=== Assigned task ===
In the text on somatic responses below, copy out the passage from "Here’s another way" up to and including "of bottom-up processing.".

=== Document text ===
--------------------------------
What are Somatic Responses and Why do They Matter?

Leslie experienced deep anger about being sexually abused.1 She was angry about what had happened to her and her inability to fight her abuser. Ironically, Leslie’s anger was buried so deep that her feelings were subconscious. Rather than feeling outwardly angry about what had happened to her, she had trouble sleeping at night. Until Leslie became consciously aware of her anger and her defensive impulses, she couldn’t process them, and her insomnia persisted.2 Does anything about this story resonate with you?

We might have a tendency to think that our bodies function in a top-down way: our conscious minds tell our bodies what to do. The reality is that there is a lot of bottom-up activity, too: our bodies have a major impact on the way we think. Researchers have discovered that in trauma survivors in particular, bottom-up processing is common. For example, Leslie’s insomnia could be considered bottom-up processing. Her body is responding to trauma in a way she’s not consciously controlling. In extreme moments, bottom-up “hijacking” can occur. When hijacking happens, the conscious mind takes a back seat while the body sends the rest of the mind into alarm mode, even when there’s nothing to be worried about.2 This reaction puts both physical and emotional stress on survivors.

Many sexual abuse survivors experience physical manifestations of their trauma. Sometimes it’s impossible to arrive at a physiological explanation of what’s happening. For example, someone has insomnia but can’t figure out why, or someone has chronic high blood pressure without a clear reason. In other words, there are physical symptoms that can’t be fully explained by a medical condition. The technical name for these are somatic symptoms.

But how do somatic symptoms occur? Unfortunately, this is not a question that has an easy answer. Stanford neurology professor Robert Sapolsky explains, “We have come to recognize the vastly complex intertwining of our biology and our emotions, the endless ways in which our personalities, feelings, and thoughts both reflect and influence the events in our bodies.”3

Here’s another way to think about all of this. Our brains have multiple ways of processing. One of those ways is through the physical body.2 This processing that focuses on physical sensations and impulses occurs in the lower levels of the brain in contrast to conscious, cognitive processing, which happens in higher levels. Your physical body might still be holding onto and processing trauma that you think you’ve processed on a conscious level. Put another way, there’s a lot of bottom-up processing.
--------------------------------
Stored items
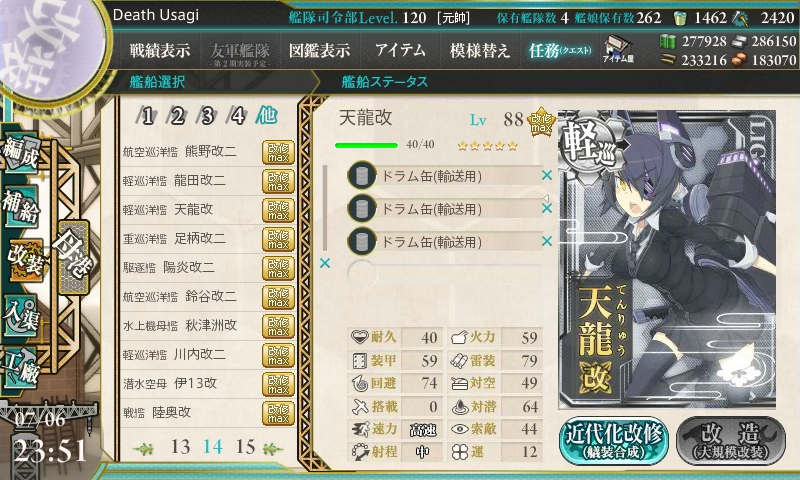Click the empty fourth equipment slot
The image size is (800, 480).
[444, 274]
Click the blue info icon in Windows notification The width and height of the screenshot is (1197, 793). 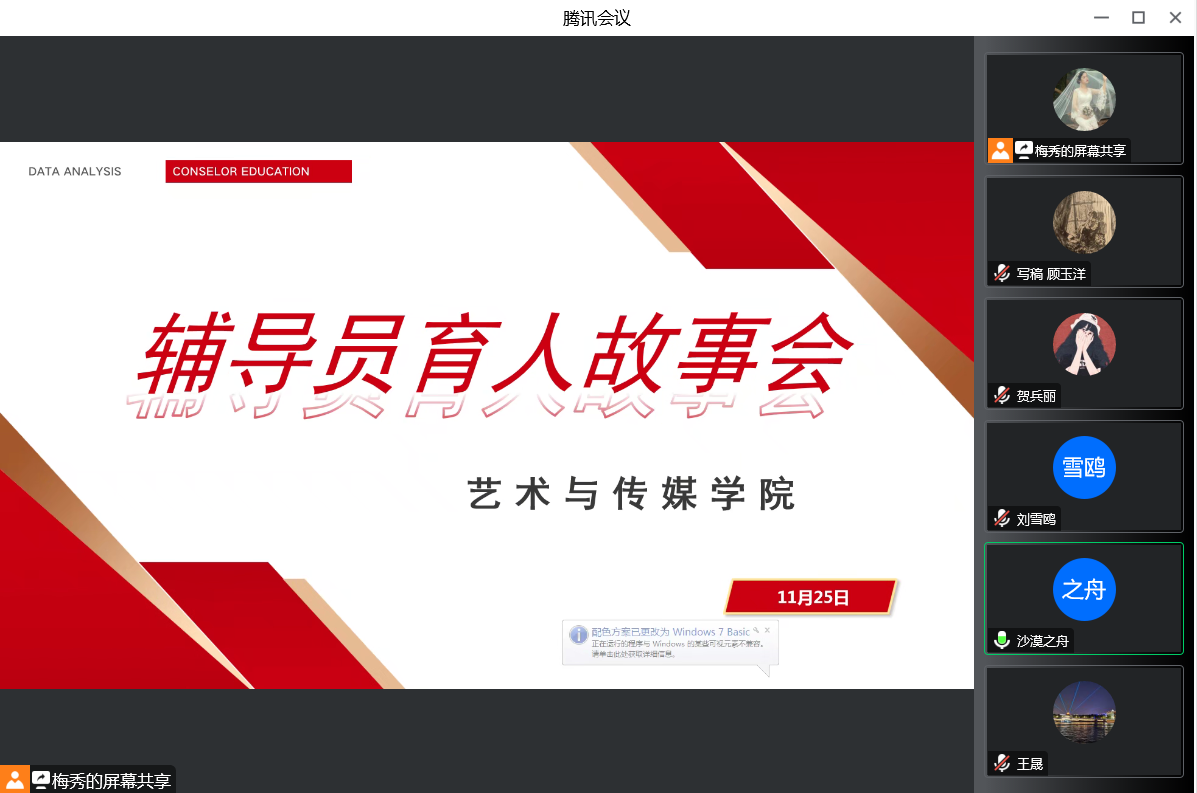click(x=578, y=635)
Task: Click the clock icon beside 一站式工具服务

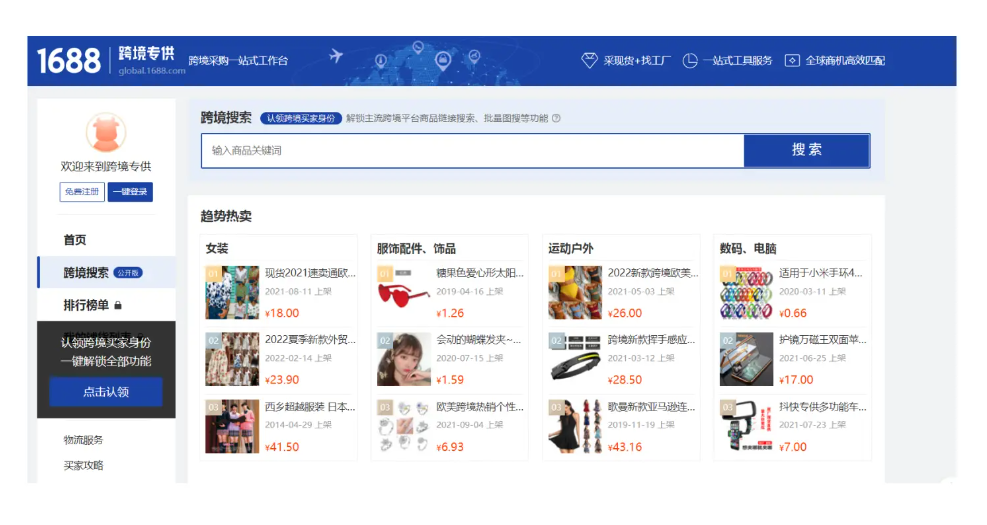Action: tap(690, 61)
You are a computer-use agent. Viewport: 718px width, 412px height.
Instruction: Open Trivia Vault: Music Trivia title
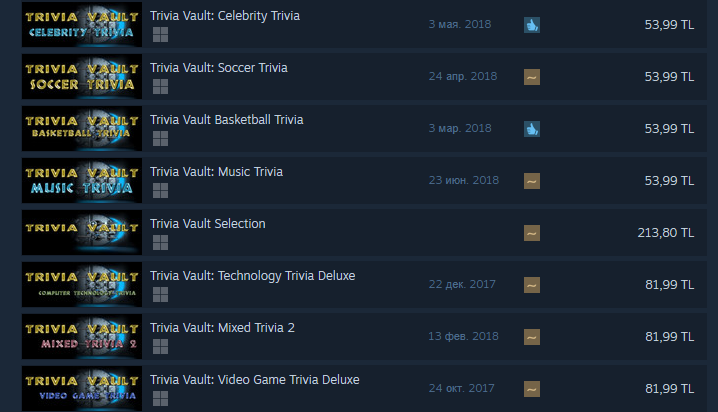coord(216,172)
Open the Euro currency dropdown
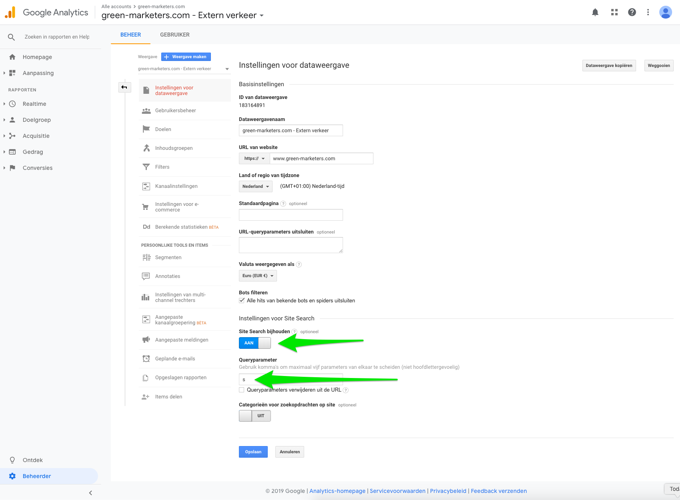Screen dimensions: 680x500 point(257,276)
--------------------------------
=== Solution to this problem ===
Here’s another way to think about all of this. Our brains have multiple ways of processing. One of those ways is through the physical body.2 This processing that focuses on physical sensations and impulses occurs in the lower levels of the brain in contrast to conscious, cognitive processing, which happens in higher levels. Your physical body might still be holding onto and processing trauma that you think you’ve processed on a conscious level. Put another way, there’s a lot of bottom-up processing.